As explained above, the present invention constitutes a device that detects infrared rays from a human body, etc. using an infrared detector with DC characteristics so that the presence of a human body, etc. that emits infrared rays can be detected even in a stationary state. In this case, when control lasts for a long time, drift becomes a problem as described at the beginning, but for short periods of time, there are few or no problems with control. We found that there was a problem, and instead of performing control based on a fixed reference voltage as in the past, we decided to follow the drift of the output from the infrared detector and essentially change the reference value. The problem caused by drift is solved by
At the time when an infrared detector with a characteristic detects infrared rays emitted from a human body, etc., the control standard is a voltage obtained by adding a reference voltage to the output from the previous drifting infrared detector. This makes it possible to reliably detect the presence of a human body, etc., without malfunction, regardless of the drift of the output from the infrared detector.
As for the DC amplifier, as mentioned above, it has a configuration in which drift is not a problem, so there is no need for expensive components such as load drift in terms of performance, and for example, four OP amplifiers can be housed in one package. This has made it possible to use easily available and very inexpensive devices, and by extension, it has become possible to achieve a significant cost reduction of the infrared detection device itself.

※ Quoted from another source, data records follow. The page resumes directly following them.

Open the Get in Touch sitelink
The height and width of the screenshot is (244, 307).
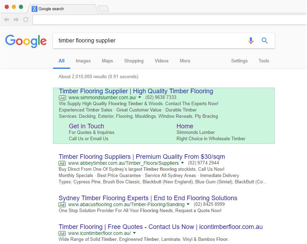tap(86, 126)
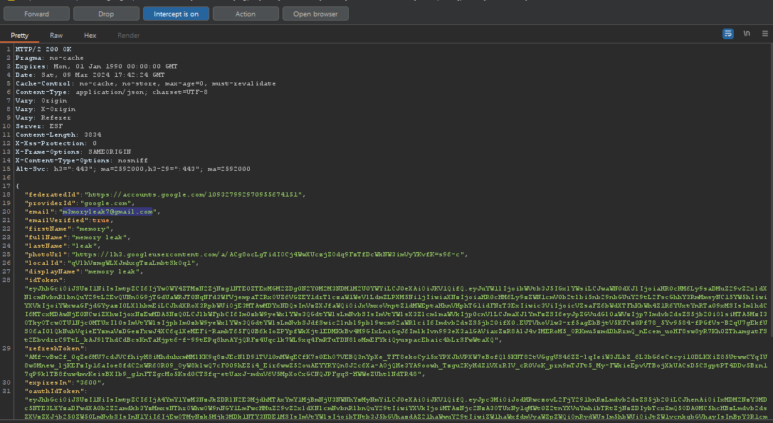773x423 pixels.
Task: Open the Render tab
Action: tap(128, 35)
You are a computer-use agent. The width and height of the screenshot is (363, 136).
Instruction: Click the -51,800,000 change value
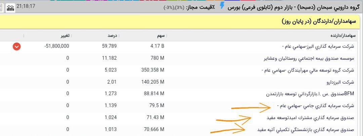point(56,46)
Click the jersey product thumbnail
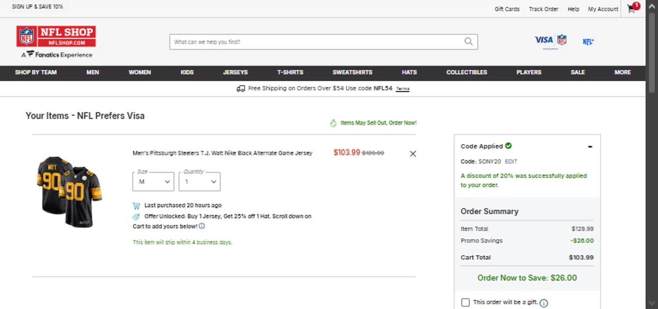Image resolution: width=658 pixels, height=309 pixels. [70, 191]
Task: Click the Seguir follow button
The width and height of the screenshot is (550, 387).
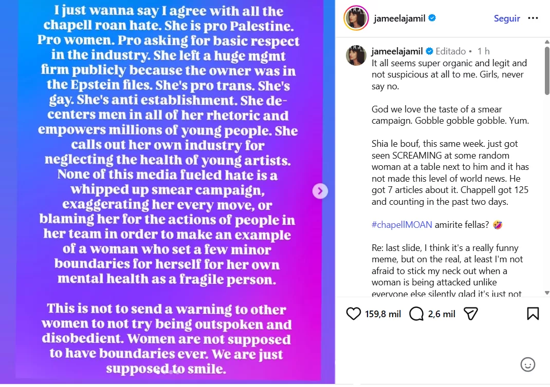Action: click(x=507, y=18)
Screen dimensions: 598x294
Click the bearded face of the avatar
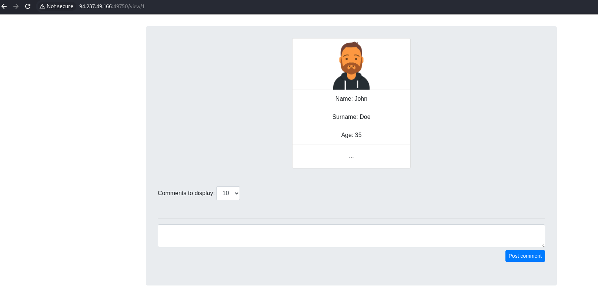[x=351, y=61]
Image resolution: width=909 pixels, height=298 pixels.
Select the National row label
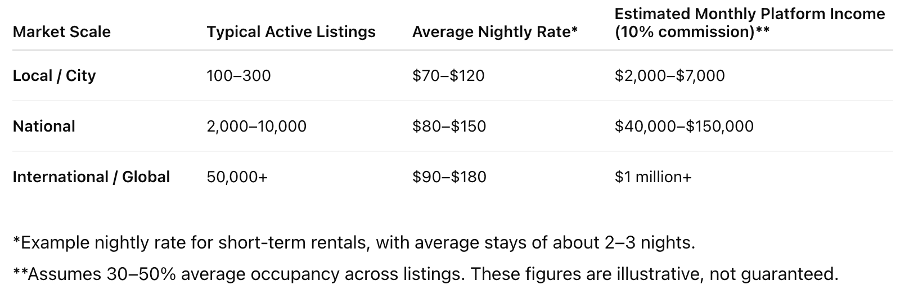coord(44,126)
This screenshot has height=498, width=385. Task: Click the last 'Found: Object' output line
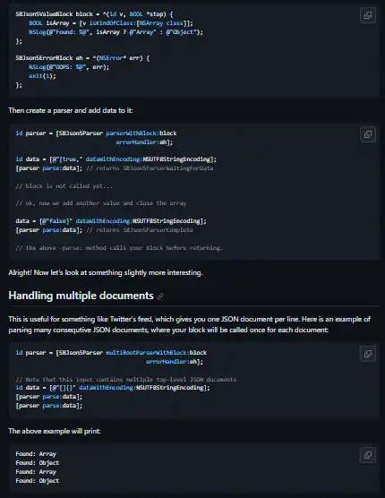[38, 480]
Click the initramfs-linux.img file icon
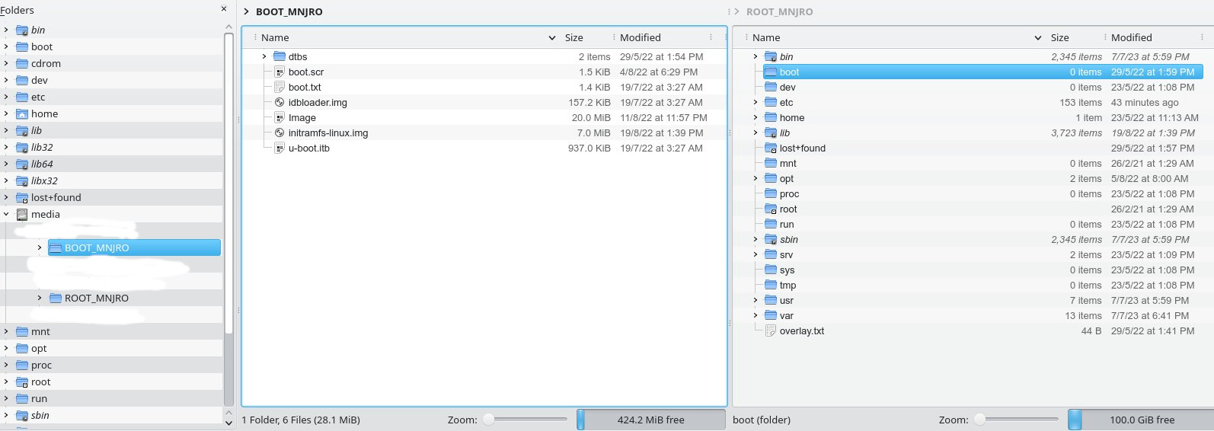1214x431 pixels. click(280, 132)
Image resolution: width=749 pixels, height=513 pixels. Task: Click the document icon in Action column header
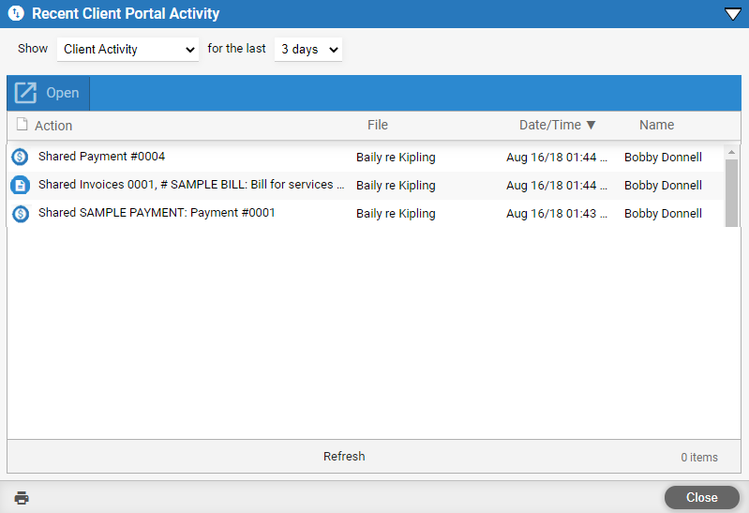coord(22,125)
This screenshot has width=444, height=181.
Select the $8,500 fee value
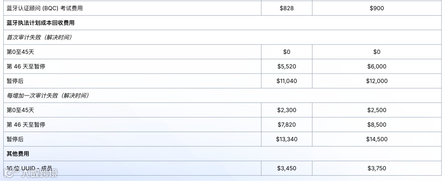377,125
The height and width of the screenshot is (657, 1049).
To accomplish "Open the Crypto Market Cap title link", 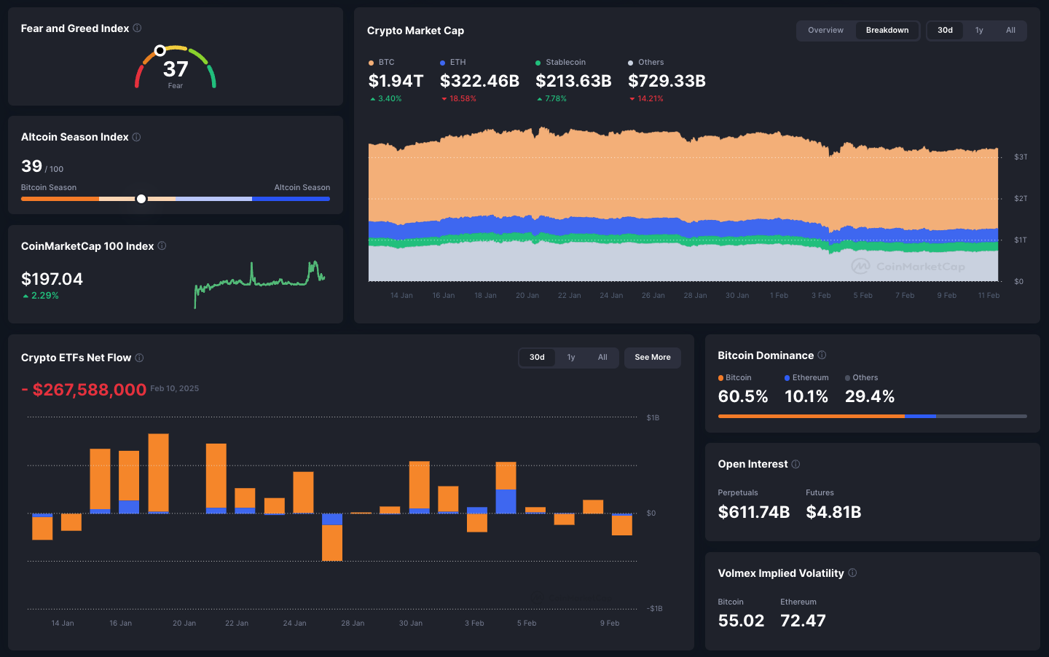I will coord(415,31).
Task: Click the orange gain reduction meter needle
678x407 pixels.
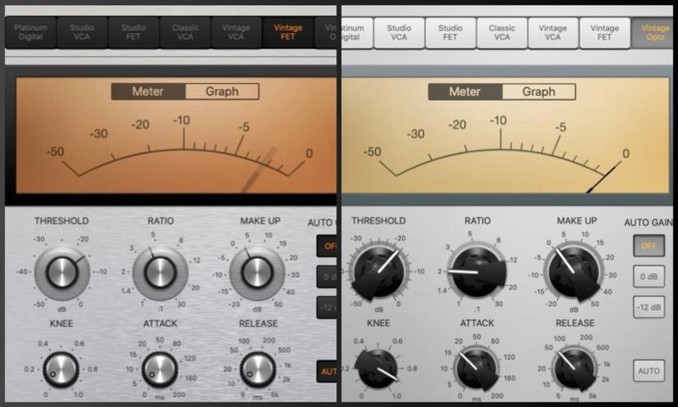Action: tap(259, 169)
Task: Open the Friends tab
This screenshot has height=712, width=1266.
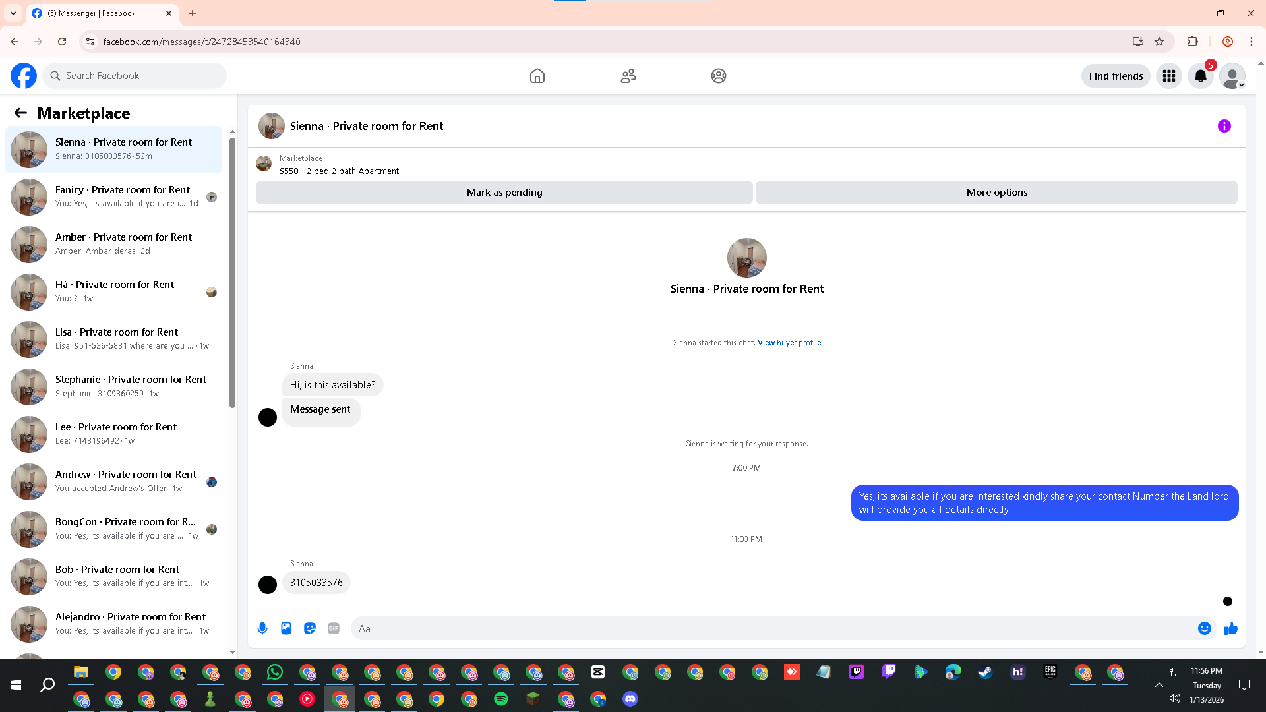Action: [628, 76]
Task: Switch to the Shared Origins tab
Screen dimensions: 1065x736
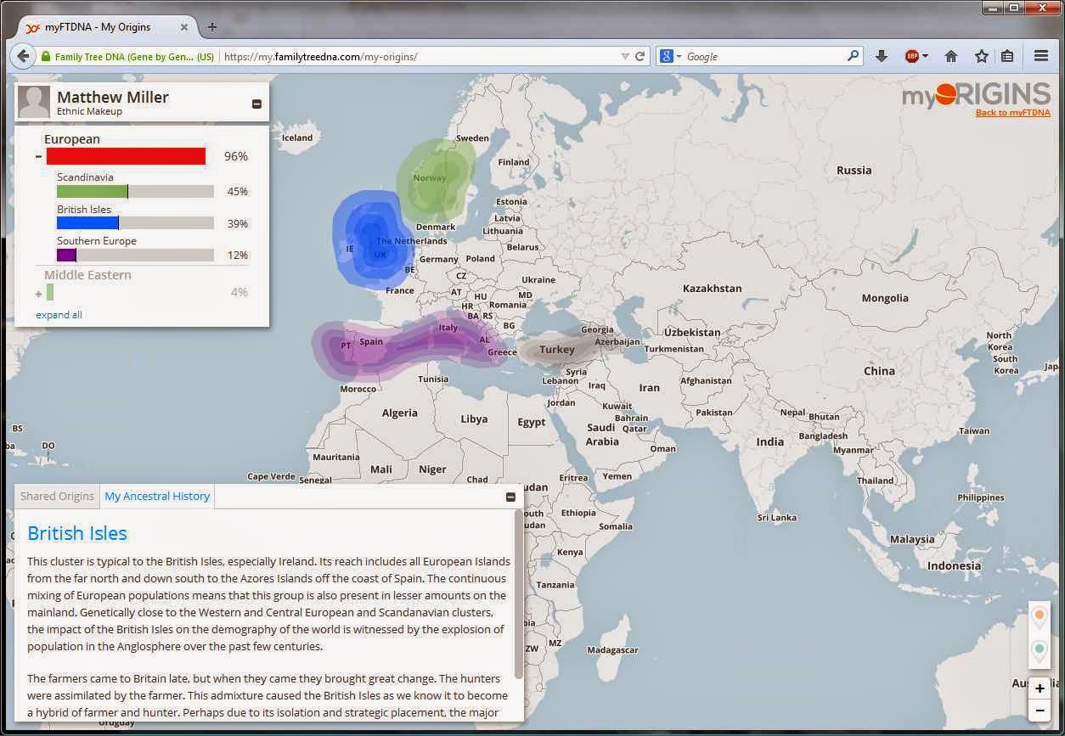Action: [x=56, y=496]
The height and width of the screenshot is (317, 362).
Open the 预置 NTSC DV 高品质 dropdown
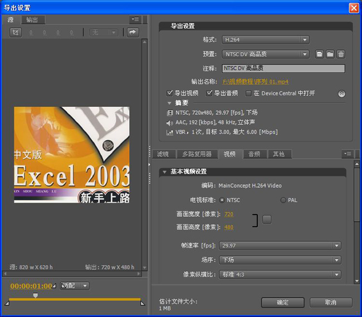(265, 54)
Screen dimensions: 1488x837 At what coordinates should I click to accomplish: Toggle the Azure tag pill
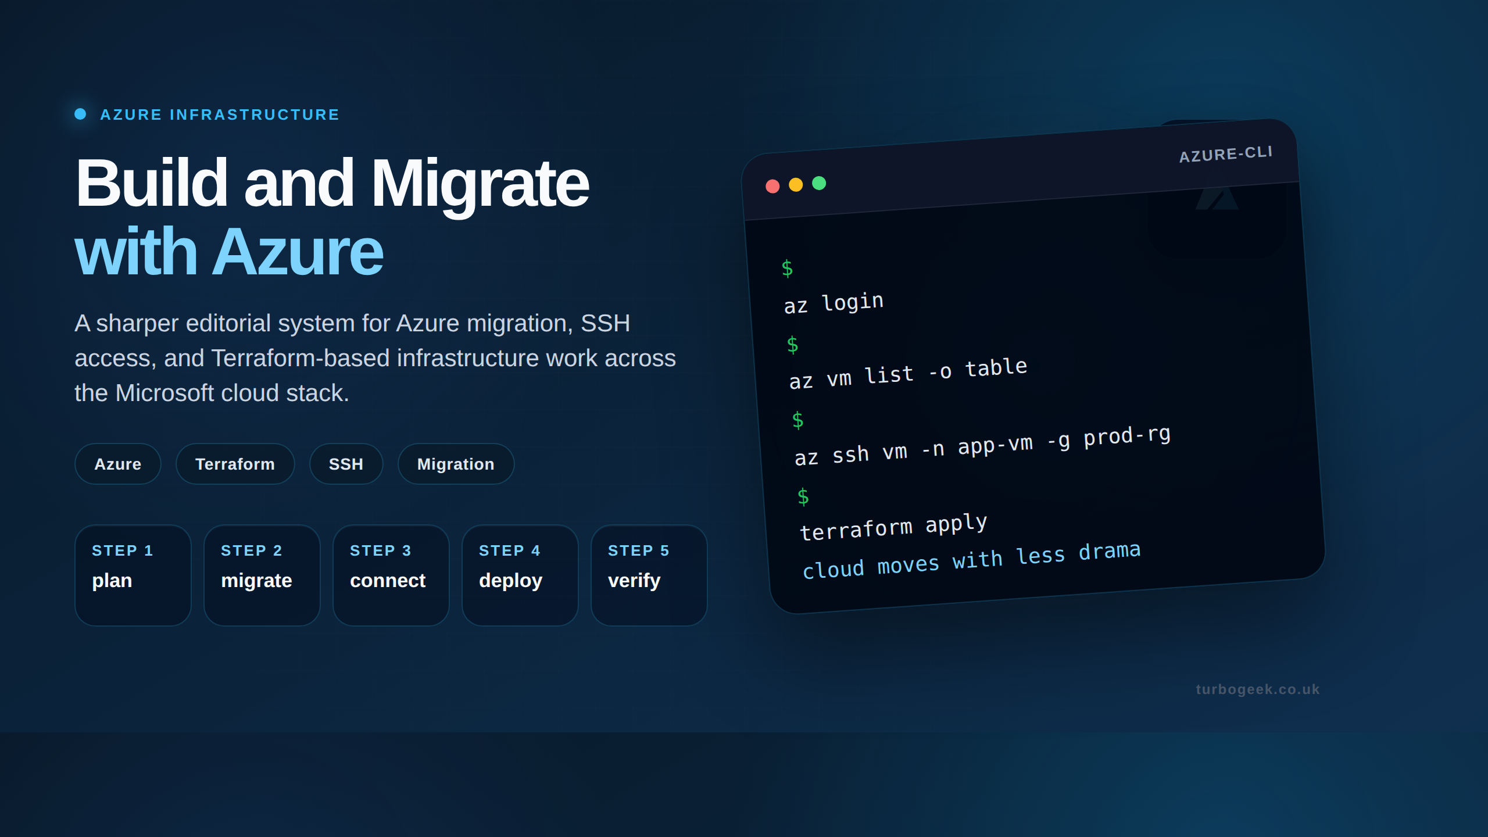tap(117, 463)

[Brief explanation of drawings]

Figure 1 A and B are explanatory diagrams of infrared detection of the conventional device.
FIG. 2 is a block diagram of the infrared detection device according to the present invention, FIGS. 3A to 3F are diagrams for explaining the operation, and FIGS. 4A and 4B are diagrams for explaining the provision of a delay circuit. 1...Infrared detector, 2...DC amplifier, 3...
...Normally open switch, 4...Comparator, 5...Delay circuit, 6...Normally closed switch, 7...Memory, 9...
...AC amplifier, 10...timer.

Claims (1)

[Claims for Utility Model Registration] An infrared detector with DC characteristics, a DC amplifier, a normally open switch, and a comparator are connected in series in that order, and the output voltage from the DC amplifier is input. a delay circuit that outputs the voltage with a time delay, a normally closed switch, and a memory that holds the output voltage from the delay circuit when the switch is opened, adds a reference voltage to the voltage, and outputs the result. , are connected in that order from the DC amplifier to the comparator, and emit a pulse signal based on voltage fluctuations associated with detection of infrared rays from a human body, etc. by the infrared detector.
A device for detecting infrared rays from a human body, etc., comprising an AC amplifier and a timer that switches both switches to reverse contacts for a set time based on a pulse signal from the AC amplifier.